В ядре Linux выявлена уязвимость (CVE-2022-0847), позволяющая перезаписать содержимое страничного кэша для любых файлов, в том числе находящихся в режиме только для чтения, открытых с флагом O_RDONLY или размещённых в файловых системах, примонтированных в режиме только для чтения. С практической стороны, уязвимость может применяться для подстановки кода в произвольные процессы или искажения данных в открываемых файлах. Например, можно изменить содержимое файла authorized_keys для процесса sshd. Для тестирования доступен прототип эксплоита.

Проблеме присвоено кодовое имя Dirty Pipe, по аналогии с выявленной в 2016 году критической уязвимостью Dirty COW. Отмечается, что по уровню опасности Dirty Pipe находится на одном уровне с Dirty COW, но значительно проще в эксплутации. Уязвимость была выявлена в ходе разбора жалоб о периодическом повреждении загружаемых по сети файлов в системе, загружающей сжатые архивы с log-сервера (37 повреждений за 3 месяца на нагруженной системе), при подготовке которых использовалась операция splice() и неименнованные каналы.

Уязвимость проявляется начиная с ядра Linux 5.8, выпущенного в августе 2020 года, т.е. присутствует в Debian 11, но не затрагивает базовое ядро в Ubuntu 20.04 LTS. Ядра RHEL 8.x и openSUSE/SUSE 15 изначально основаны на старых ветках, но не исключено, что вызывавшее проблему изменение было бэкпоритировано в них (точных данных пока нет). Проследить за публикацией обновлений пакетов в дистрибутивах можно на данных страницах: Debian, SUSE, Ubuntu, RHEL, Fedora, Gentoo, Arch Linux. Исправление уязвимости предложено в выпусках 5.16.11, 5.15.25 и 5.10.102. Исправление также включено в ядро, используемое в платформе Android.
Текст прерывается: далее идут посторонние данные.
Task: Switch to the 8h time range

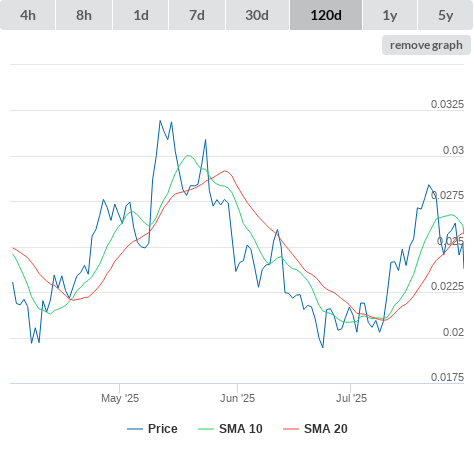Action: click(x=84, y=15)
Уязвимость вызвана отсутствием инициализации значения "buf->flags" в коде функций copy_page_to_iter_pipe() и push_pipe(), при том, что память при выделении структуры не очищается и при определённых манипуляциях с неименованными каналами в "buf->flags" может оказаться значение от другой операции. Используя данную особенность непривилегированный локальный пользователь может добиться появления во флаге значения PIPE_BUF_FLAG_CAN_MERGE, которое позволяет организовать перезапись данных в страничном кэше через простую запись новых данных в специально подготовленный неименованный канал (pipe).
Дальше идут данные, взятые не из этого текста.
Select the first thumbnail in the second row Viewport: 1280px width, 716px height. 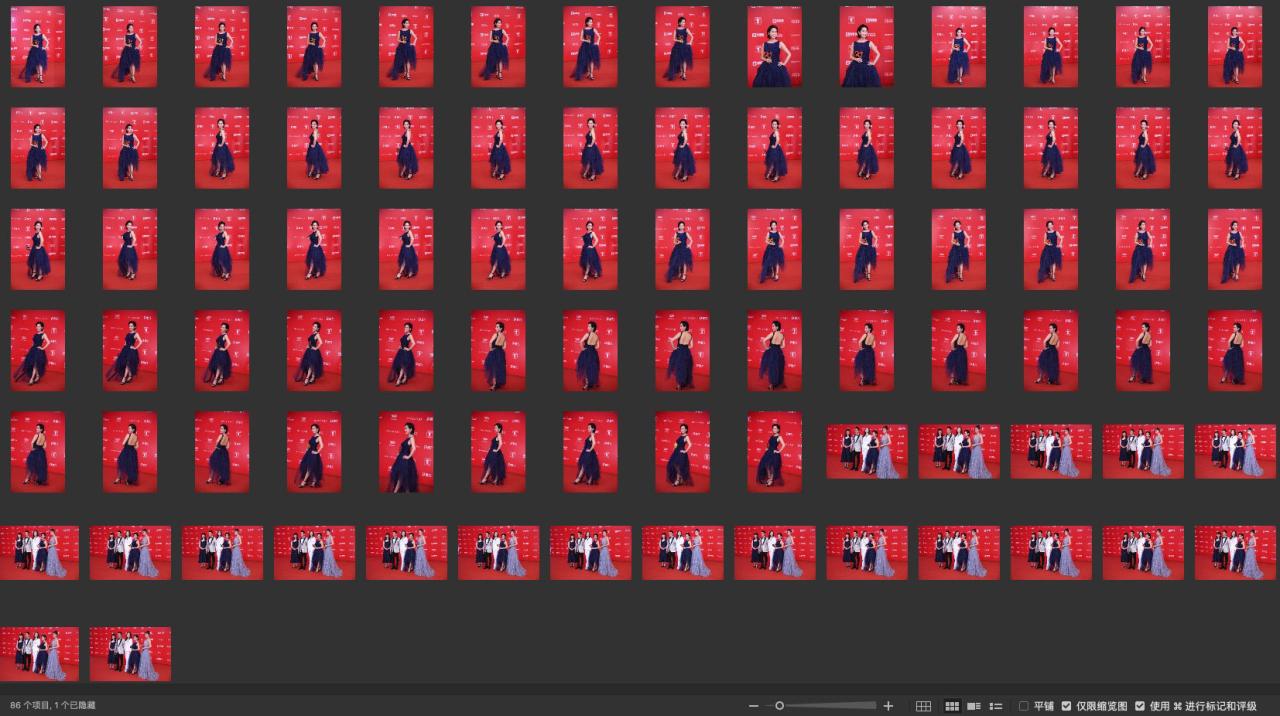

Для атаки целевой файл должен быть доступен на чтение, при этом так как при записи в pipe не проверяются права доступа замена в страничном кэше может быть произведена в том числе и для файлов, находящихся в разделах, примонтированных только для чтения (например, для файлов c CD-ROM). После замены информации в страничном кэше процесс при чтении данных из файла получит не фактические, а подменённые данные.

Эксплуатация сводится к созданию неименованного канала и наполнению его произвольными данными для того, чтобы добиться выставления флага PIPE_BUF_FLAG_CAN_MERGE во всех связанных с ним кольцевых структурах. Далее данные читаются из канала, но флаг остаётся выставленных во всех экземплярах структуры pipe_buffer в кольцевых структурах pipe_inode_info. Затем выполняется вызов splice() для чтения данных из целевого файла в неименованный канал, начиная с требуемого смещения. При записи данных в этот неименованный канал из-за выставленного флага PIPE_BUF_FLAG_CAN_MERGE данные в страничном кэше будут перезаписаны, вместо создания нового экземпляра структуры pipe_buffer.

Дополнение: Опубликованы готовые эксплоиты для выхода из контейнеров в Kubernetes и других систем изоляции на базе runc runtime.